Propietarios de vehículos de alta gama en Nuevo León enfrentan largas esperas para recibir autopartes, debido a que muchas piezas no se fabrican ni están disponibles en México y deben importarse desde el país de origen de las armadoras, situación que impacta incluso a marcas como Mercedes-Benz y BMW.

De acuerdo con un caso documentado públicamente por un comprador regio, quien adquirió una camioneta Mercedes-Benz GLC 300 con valor aproximado de 1.5 millones de pesos, apenas un día después de salir de la agencia la unidad comenzó a presentar fallas en el tablero electrónico, encendiendo alertas relacionadas con el sistema de frenado de emergencia y la prevención de colisiones.

Según el testimonio difundido, tras varias revisiones y actualizaciones de software se determinó que era necesario reemplazar una pieza proveniente de Alemania, la espera por la refacción se prolongó por alrededor de dos meses y medio, periodo durante el cual el propietario tuvo que llevar la unidad en distintas ocasiones al taller, aunque en parte del proceso pudo utilizar la camioneta, en total habría permanecido cerca de un mes sin vehículo y sin que se le proporcionara un automóvil sustituto.

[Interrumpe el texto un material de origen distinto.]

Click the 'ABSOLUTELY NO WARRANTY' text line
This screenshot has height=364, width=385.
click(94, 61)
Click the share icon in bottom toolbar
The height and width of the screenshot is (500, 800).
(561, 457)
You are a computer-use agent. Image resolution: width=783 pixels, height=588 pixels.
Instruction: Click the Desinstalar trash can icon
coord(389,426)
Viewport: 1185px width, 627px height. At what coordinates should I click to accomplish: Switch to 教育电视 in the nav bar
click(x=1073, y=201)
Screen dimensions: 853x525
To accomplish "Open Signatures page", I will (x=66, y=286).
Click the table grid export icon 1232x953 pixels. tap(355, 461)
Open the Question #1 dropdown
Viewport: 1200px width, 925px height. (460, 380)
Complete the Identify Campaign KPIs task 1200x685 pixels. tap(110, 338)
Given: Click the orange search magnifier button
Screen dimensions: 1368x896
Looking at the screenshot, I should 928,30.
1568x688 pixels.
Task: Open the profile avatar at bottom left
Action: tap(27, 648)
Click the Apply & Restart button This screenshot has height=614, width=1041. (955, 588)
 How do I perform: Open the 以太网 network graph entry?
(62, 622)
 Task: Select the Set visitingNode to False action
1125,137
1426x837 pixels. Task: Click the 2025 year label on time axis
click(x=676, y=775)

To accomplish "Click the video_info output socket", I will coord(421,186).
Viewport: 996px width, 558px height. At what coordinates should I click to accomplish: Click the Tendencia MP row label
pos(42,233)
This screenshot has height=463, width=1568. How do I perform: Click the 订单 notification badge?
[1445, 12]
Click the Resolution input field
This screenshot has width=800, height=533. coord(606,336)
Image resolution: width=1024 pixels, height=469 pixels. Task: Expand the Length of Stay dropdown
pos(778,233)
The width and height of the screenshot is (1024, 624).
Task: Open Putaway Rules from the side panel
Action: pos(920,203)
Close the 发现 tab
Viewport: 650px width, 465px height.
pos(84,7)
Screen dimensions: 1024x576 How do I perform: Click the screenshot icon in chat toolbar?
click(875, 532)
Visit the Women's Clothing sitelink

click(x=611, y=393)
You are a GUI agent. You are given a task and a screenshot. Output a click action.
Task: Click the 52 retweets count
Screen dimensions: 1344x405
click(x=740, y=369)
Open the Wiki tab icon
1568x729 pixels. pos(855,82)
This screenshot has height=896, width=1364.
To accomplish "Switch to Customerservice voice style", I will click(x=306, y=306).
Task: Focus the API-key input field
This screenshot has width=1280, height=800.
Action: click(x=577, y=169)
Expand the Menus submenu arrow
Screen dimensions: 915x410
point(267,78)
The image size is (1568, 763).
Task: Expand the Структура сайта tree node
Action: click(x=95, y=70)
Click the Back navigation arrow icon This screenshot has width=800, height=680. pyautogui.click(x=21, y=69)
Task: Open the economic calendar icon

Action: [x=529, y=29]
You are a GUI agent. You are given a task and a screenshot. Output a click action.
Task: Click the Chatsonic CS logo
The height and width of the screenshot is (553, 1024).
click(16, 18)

La situación no se limita a marcas europeas, en la entidad también se han reportado casos en autos de origen chino donde la espera por piezas puede extenderse por varios meses, especialistas en el sector automotriz señalan que el reto pasa por fortalecer la fabricación de autopartes en el país y reducir la dependencia de importaciones, con el objetivo de evitar afectaciones prolongadas a los consumidores.